Maybe we don't need to apply quite such monk-like dedication to becoming good software engineers. But I think that the way I imagine these journeyman years to have been, still holds useful lessons. I suppose that a lot of classes in "STNM 501: Intro to Stone Masonry" would have been of the form "If you put the chisel to this place of the rock, it will flake off in that way, and you end up with the shape you are looking for." That's like writing software: translating an abstract algorithm into code. The part that I imagine as so much more interesting comes in "STNM 502: Advanced Stone Masonry": "Think about what happens if you put the chisel in that place but you accidentally hit it at the wrong angle with your hammer because you're distracted by the beautiful sunset? Then you flake off a much larger piece, and because you can't glue rock back together, the piece is ruined and you need to start from scratch." To put this differently: when we do things, we shouldn't just know how to do things right, but we should plan for the kinds of mistakes we tend to make on a daily basis. It is this kind of planning that makes the "every time" possible in my first sentence above.

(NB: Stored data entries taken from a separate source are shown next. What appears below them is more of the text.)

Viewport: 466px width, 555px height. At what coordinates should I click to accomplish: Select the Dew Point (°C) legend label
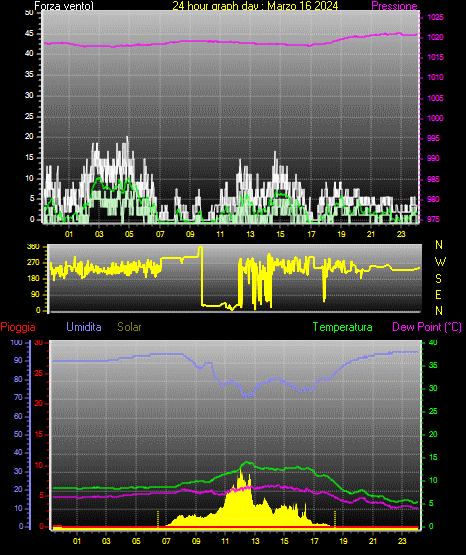click(427, 327)
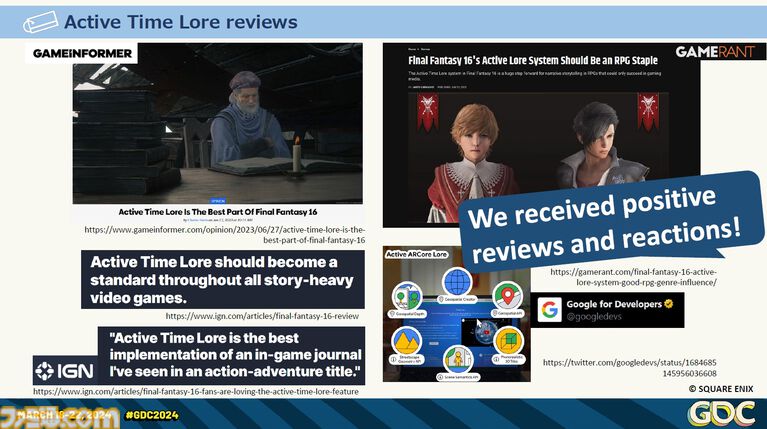Open the gamerant.com article URL
The image size is (767, 429).
[632, 277]
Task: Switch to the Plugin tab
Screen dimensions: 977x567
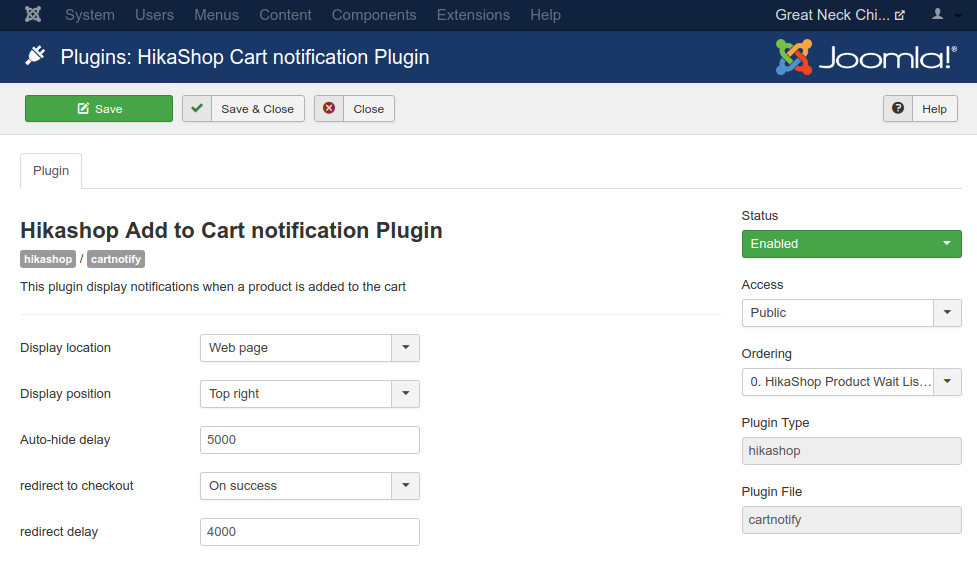Action: coord(51,171)
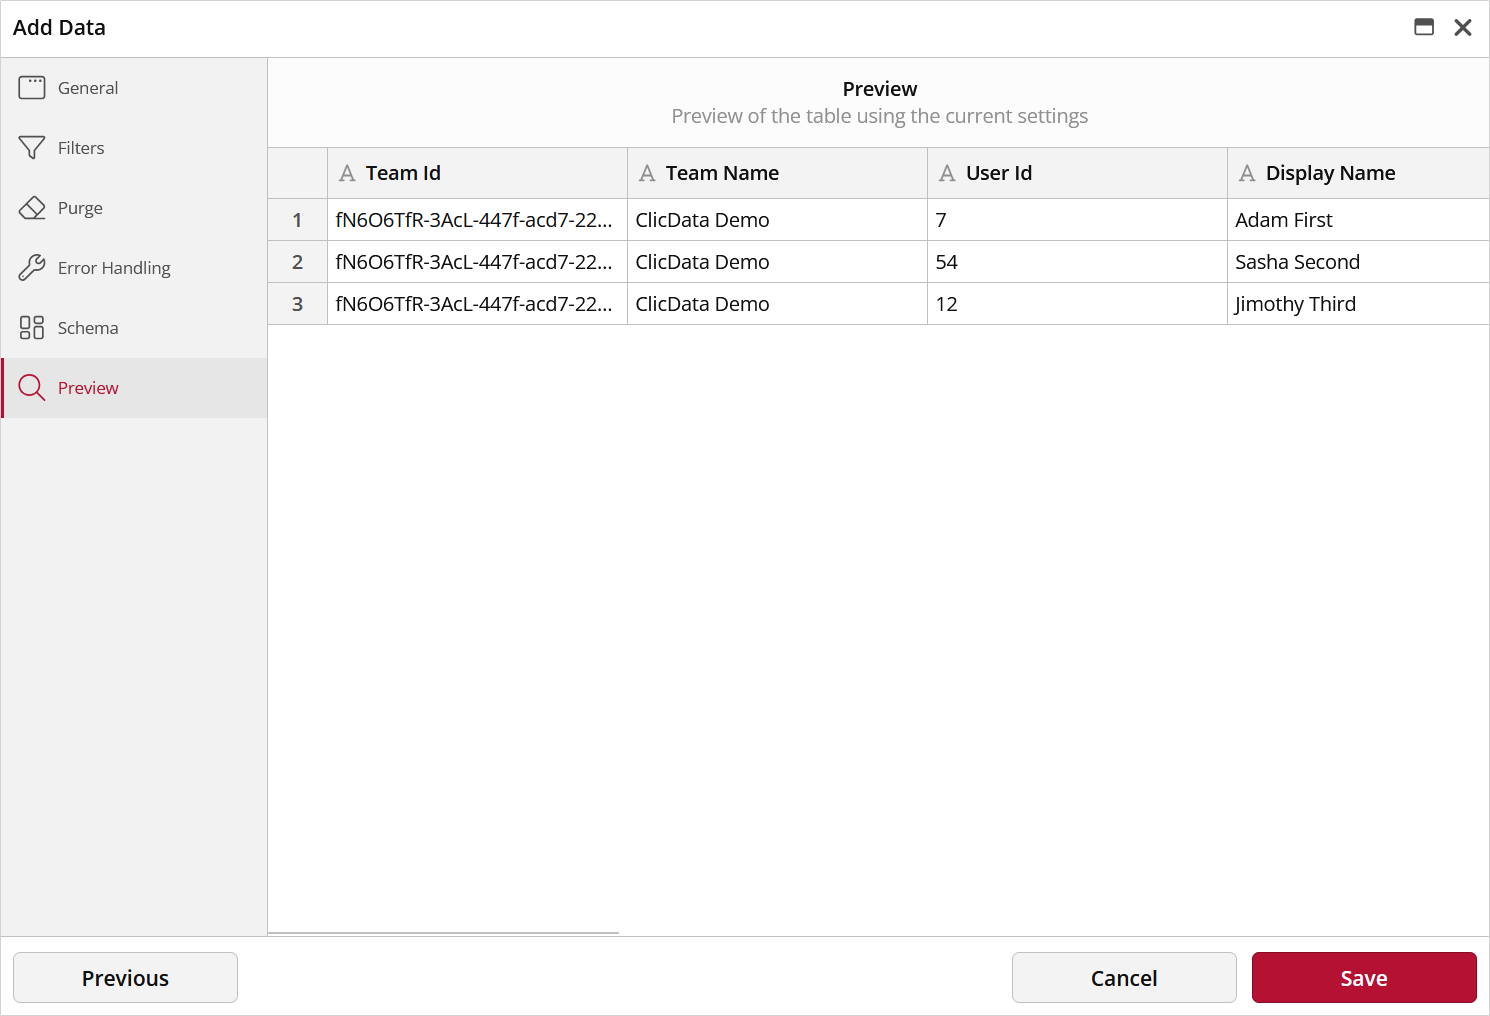Click the Purge eraser icon
Viewport: 1490px width, 1016px height.
tap(32, 208)

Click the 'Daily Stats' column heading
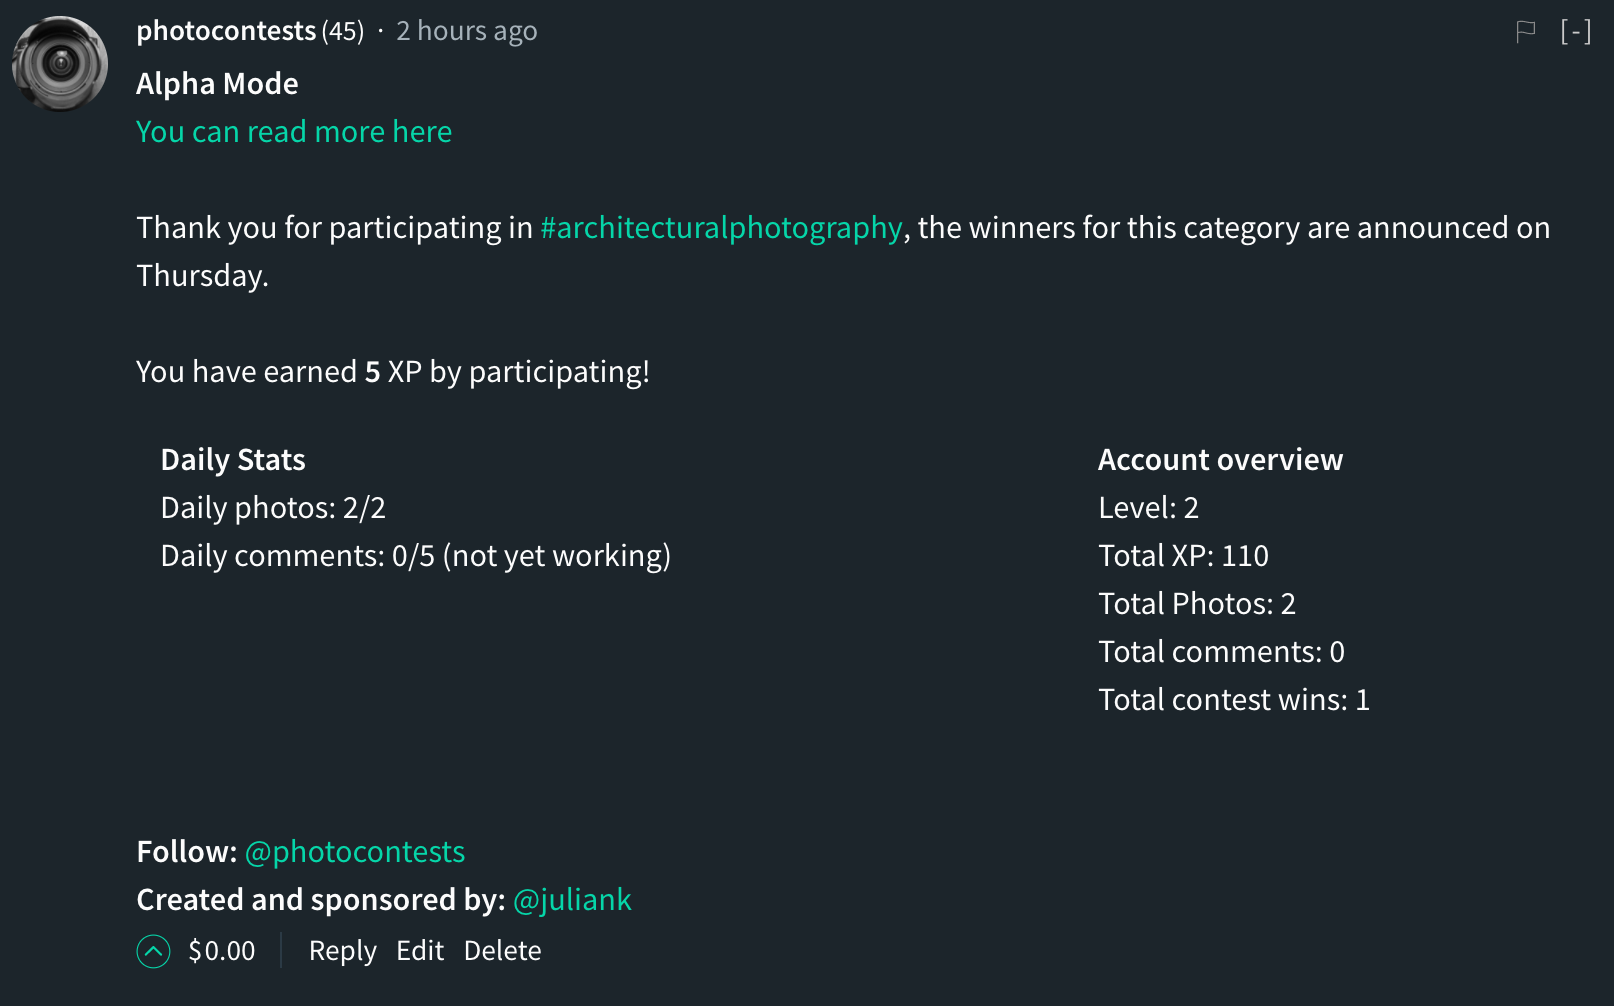[233, 460]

I have kind of a long history with this notion of planning for failure — longer than I've been programming. Some 30 years ago, when I was a teenager, my mom told me about a colleague who had slipped on icy stairs, and — because his hands had been in his pockets — couldn't catch his fall and cracked a couple of ribs. I really can't say why this particular story stuck with me, but it's become a key piece of how I've approached programming: keep your hands out of your pockets if there is a risk that you might slip. Or, more concretely: even if you are pretty sure that your code is correct, build a safety net anyway. In software design, this would be called defensive programming, which is a form of defensive design.

It's a mindset question

It's definitely a good habit to use defensive techniques, and I'll provide a few examples of defensive programming below. But I think that the real lesson of the story is actually a different one: we all make mistakes. Some have consequences that are quite annoying (cracked ribs, broken software). But what I think sets good programmers apart is not that once they run into a bug, they fix it. It is that then they go for a walk around the block, go back in time and wonder what was on their mind when they wrote the code with the bug. How did it come that I wrote the code with the bug? What could I have done differently to avoid this bug in the first place? What could I have done to find the bug quicker, and what mistakes did I make that resulted in it taking this long?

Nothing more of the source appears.